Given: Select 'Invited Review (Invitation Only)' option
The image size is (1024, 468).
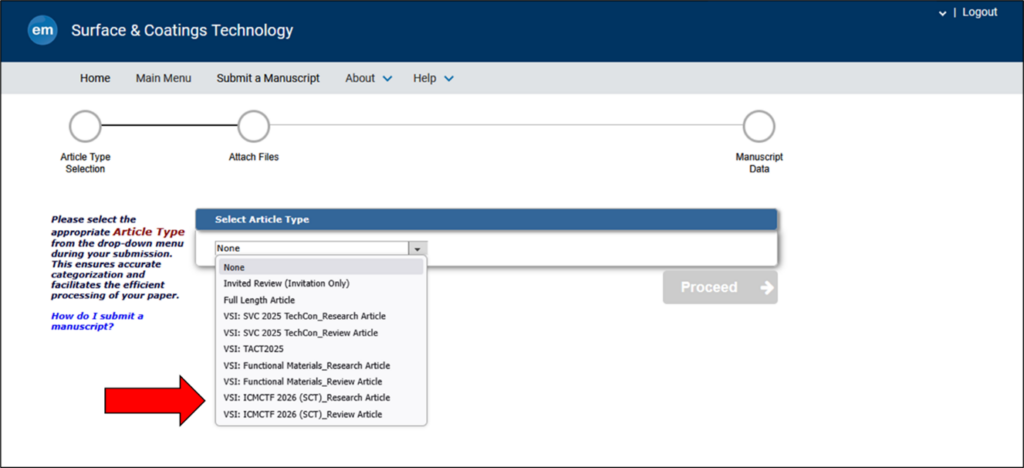Looking at the screenshot, I should (286, 284).
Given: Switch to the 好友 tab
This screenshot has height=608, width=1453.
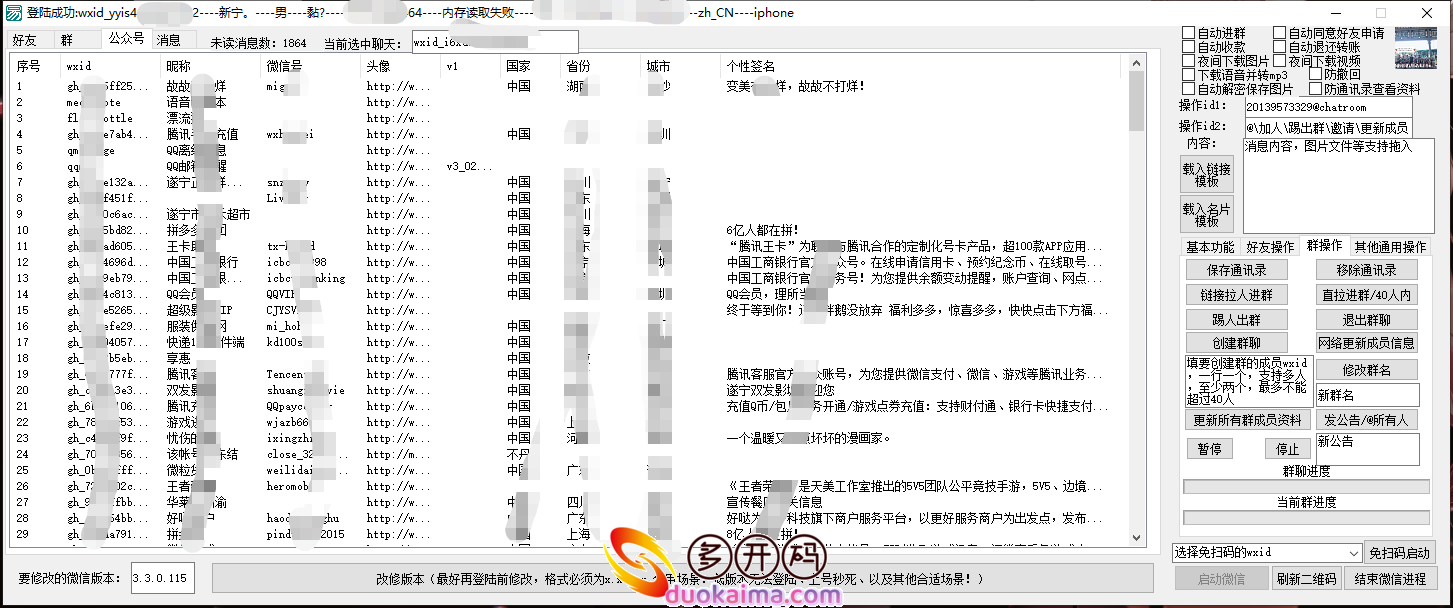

◆ ◆ ◆ ◆

**WHAT THIS TASK INVOLVES**
Render the listing above as a numbered list, one line per item, omitting blank lines and leaving out the pictures.

**FULL ANSWER**
1. Given: Select 'Invited Review (Invitation Only)' option
2. The image size is (1024, 468).
3. Looking at the screenshot, I should (286, 284).
4. Given: Switch to the 好友 tab
5. This screenshot has height=608, width=1453.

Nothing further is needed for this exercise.